Task statement: Print every entry, word for word, and skip the images.

Dataset records:
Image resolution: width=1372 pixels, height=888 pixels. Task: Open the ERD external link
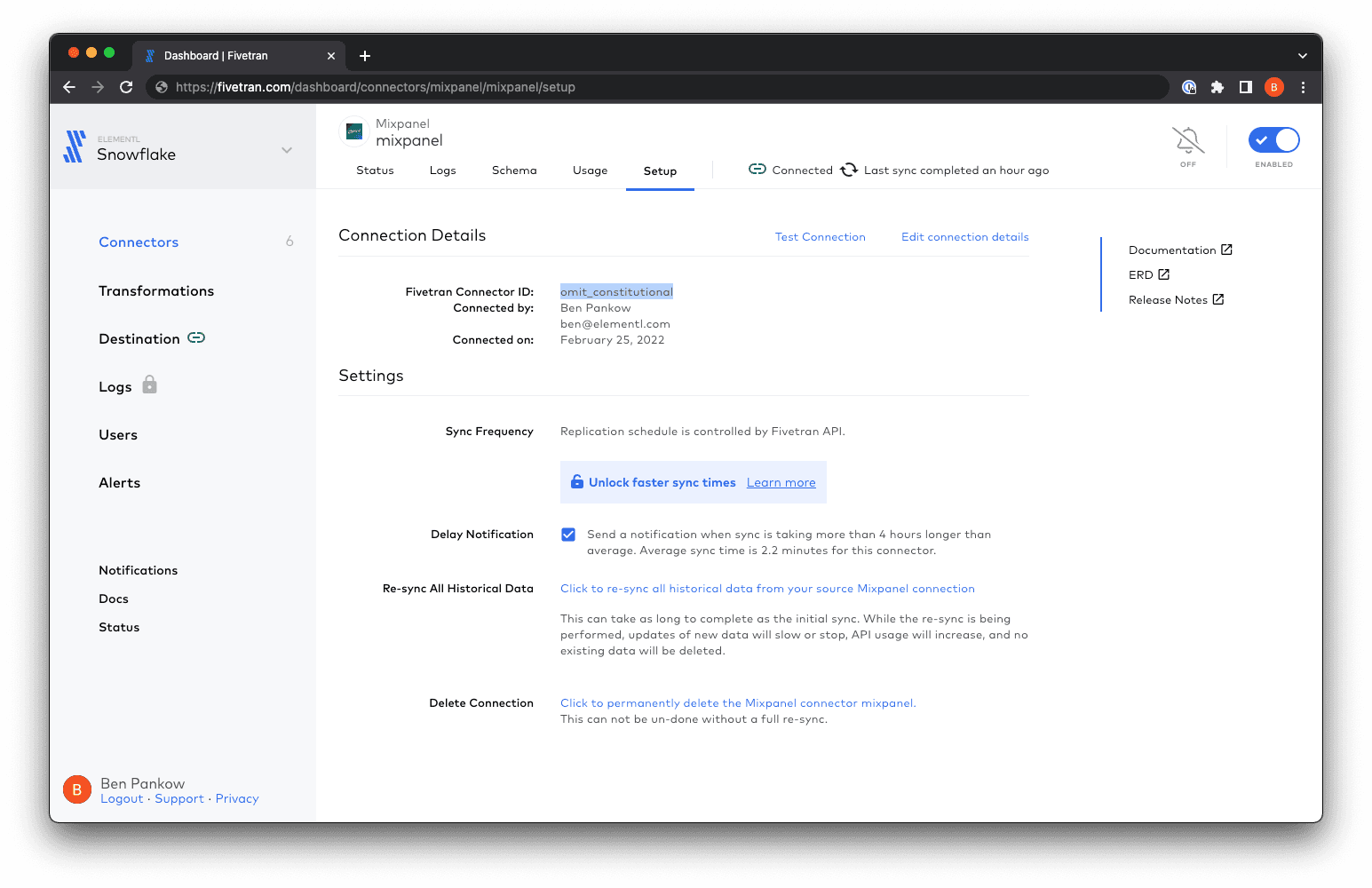click(1165, 274)
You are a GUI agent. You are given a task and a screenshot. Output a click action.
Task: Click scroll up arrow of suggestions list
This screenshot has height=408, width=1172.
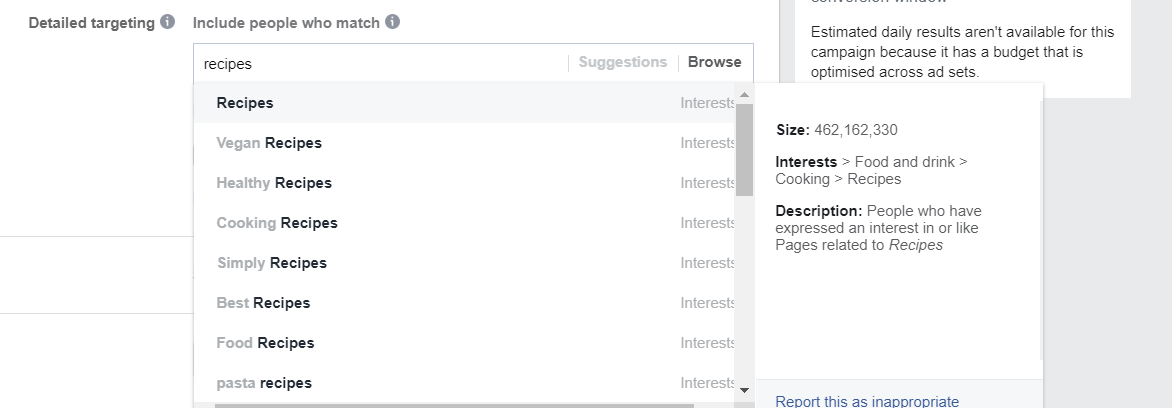point(744,94)
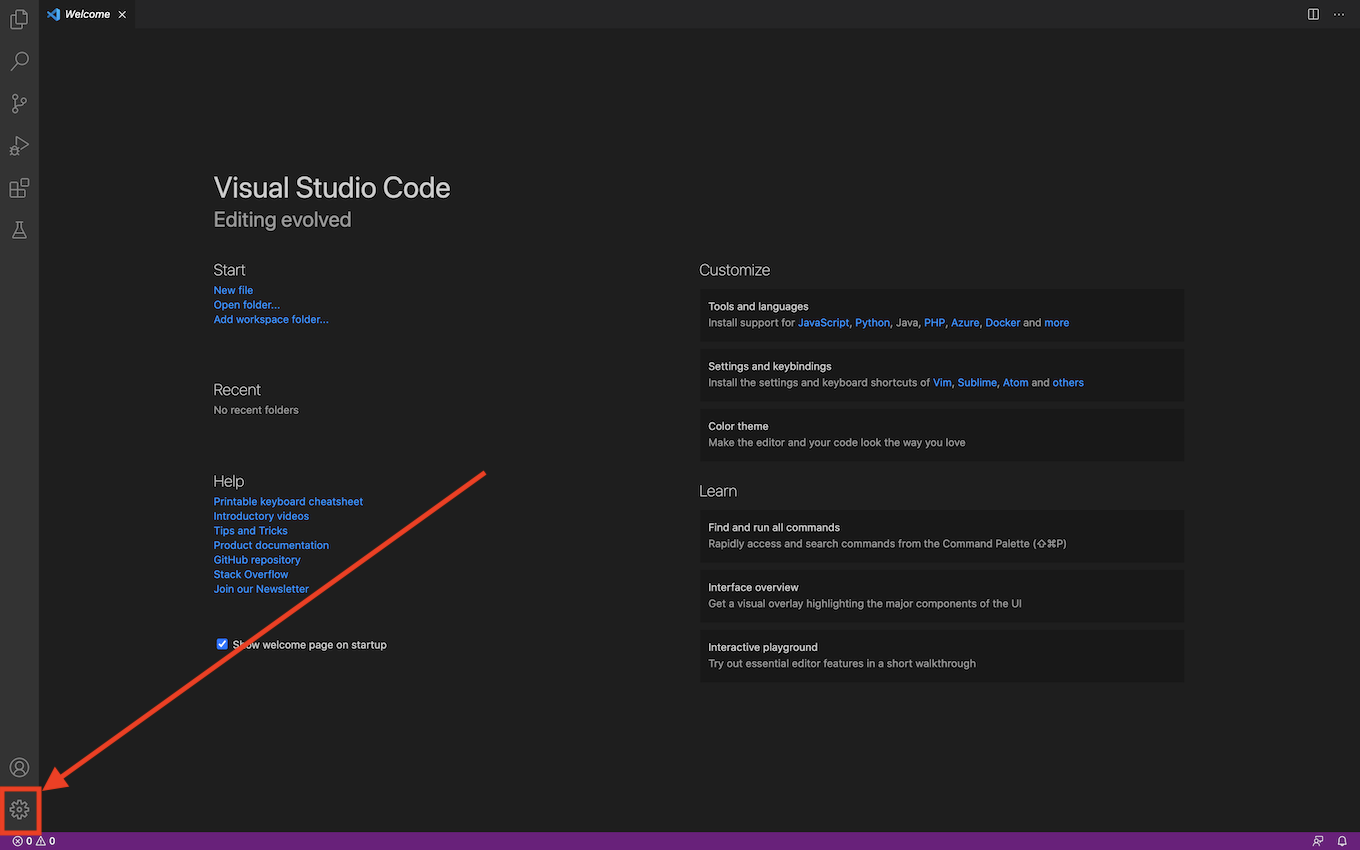
Task: Open the Search view icon
Action: pos(19,61)
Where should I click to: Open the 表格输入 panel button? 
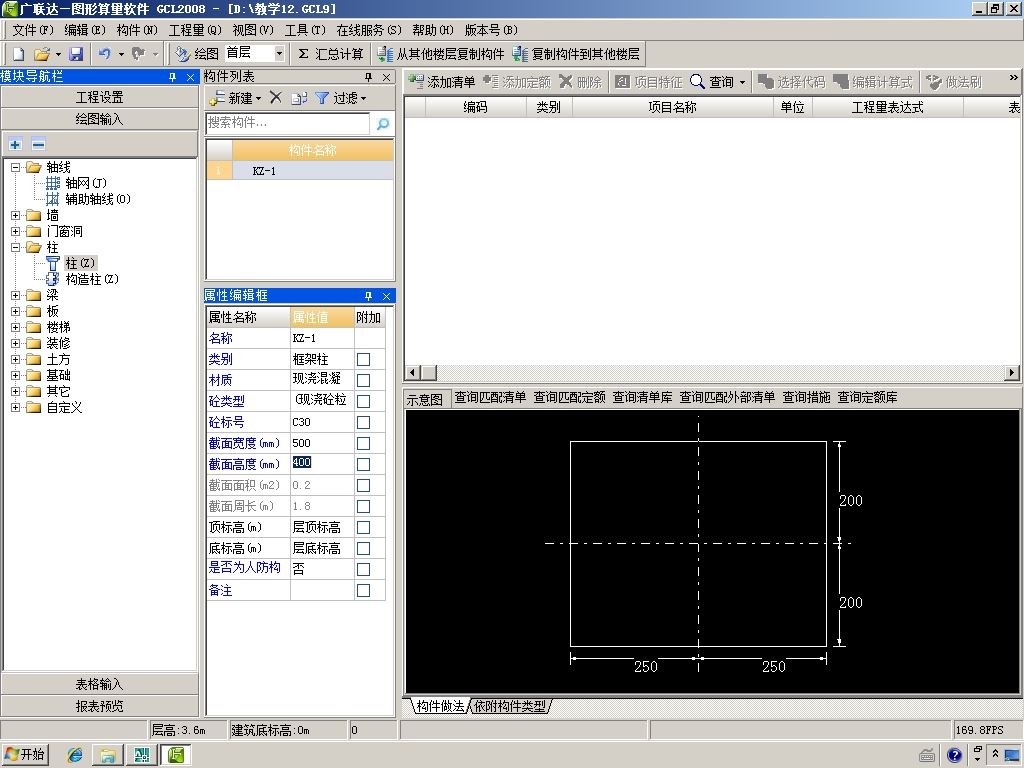pyautogui.click(x=99, y=684)
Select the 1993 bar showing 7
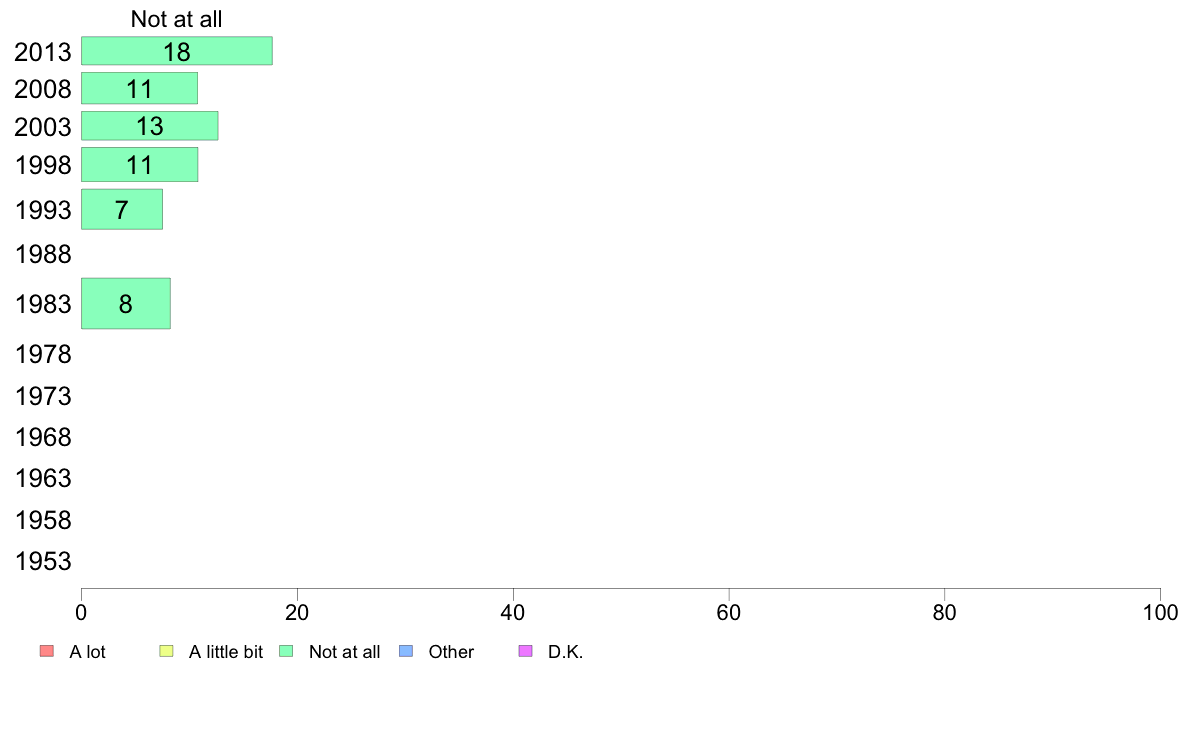Viewport: 1188px width, 736px height. point(122,209)
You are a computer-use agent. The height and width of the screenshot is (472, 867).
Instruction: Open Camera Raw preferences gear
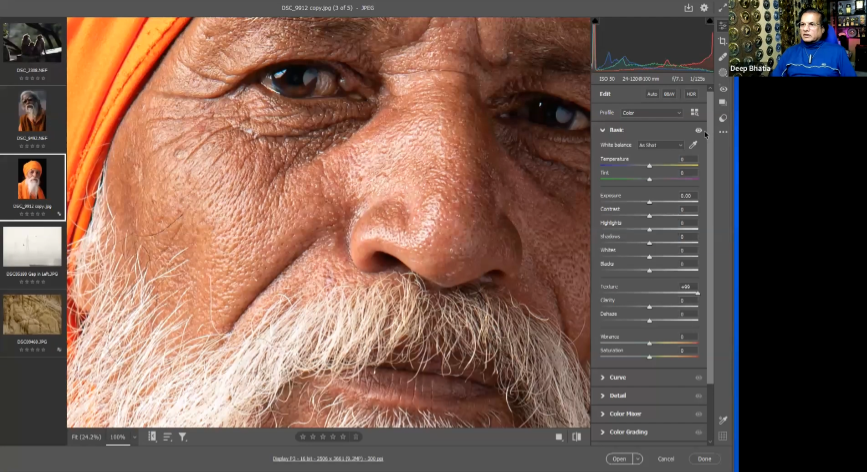point(704,8)
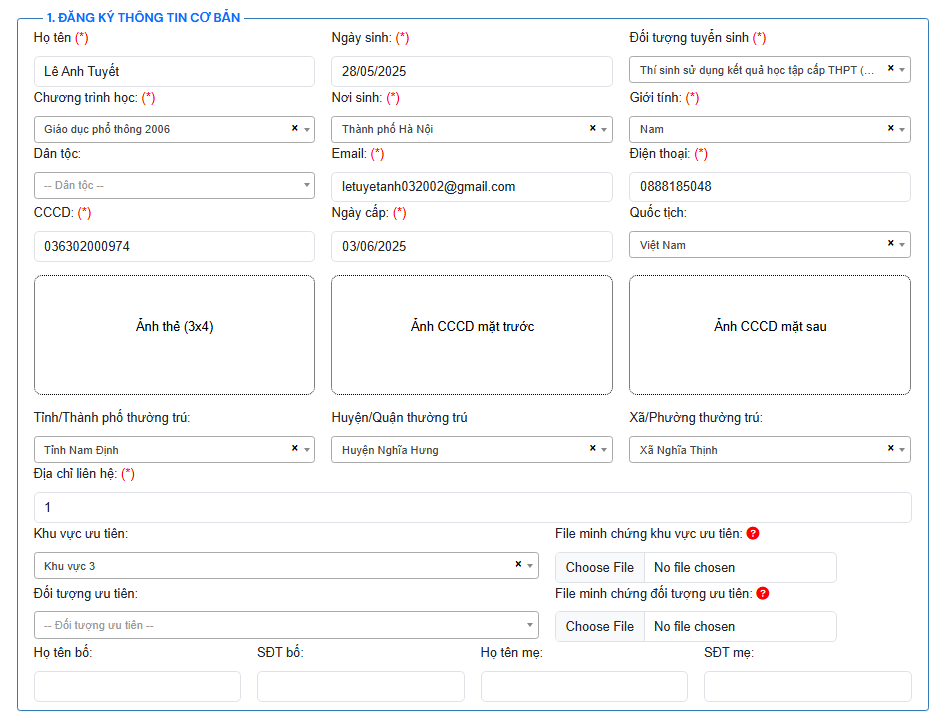Open the Dân tộc dropdown
This screenshot has width=949, height=728.
174,186
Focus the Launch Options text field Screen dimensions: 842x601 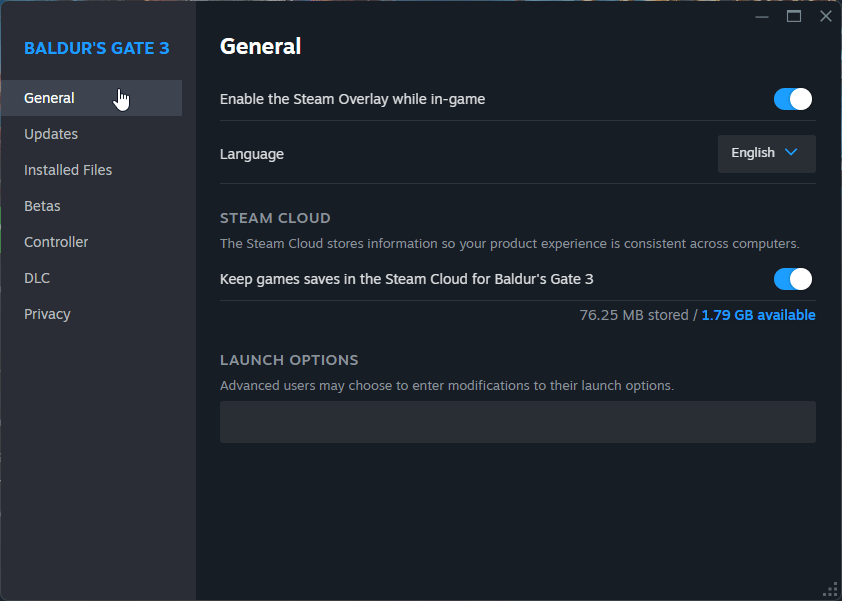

Result of this exercise:
Image resolution: width=1372 pixels, height=888 pixels. Task: Open the ERD external link
click(1165, 274)
You are a GUI agent. You are given a task and a screenshot. Output a click action.
Task: Click scroll up arrow of suggestions list
This screenshot has height=408, width=1172.
point(744,94)
Task: Open the Search view icon
Action: pos(19,61)
Where should I click to: Open the 表格输入 panel button? 
pyautogui.click(x=99, y=684)
Select the 1993 bar showing 7
Viewport: 1188px width, 736px height. point(122,209)
You are a computer-use agent. The height and width of the screenshot is (472, 867).
Instruction: Open Camera Raw preferences gear
point(704,8)
Open the Dân tộc dropdown
This screenshot has width=949, height=728.
174,186
Focus the Launch Options text field Screen dimensions: 842x601 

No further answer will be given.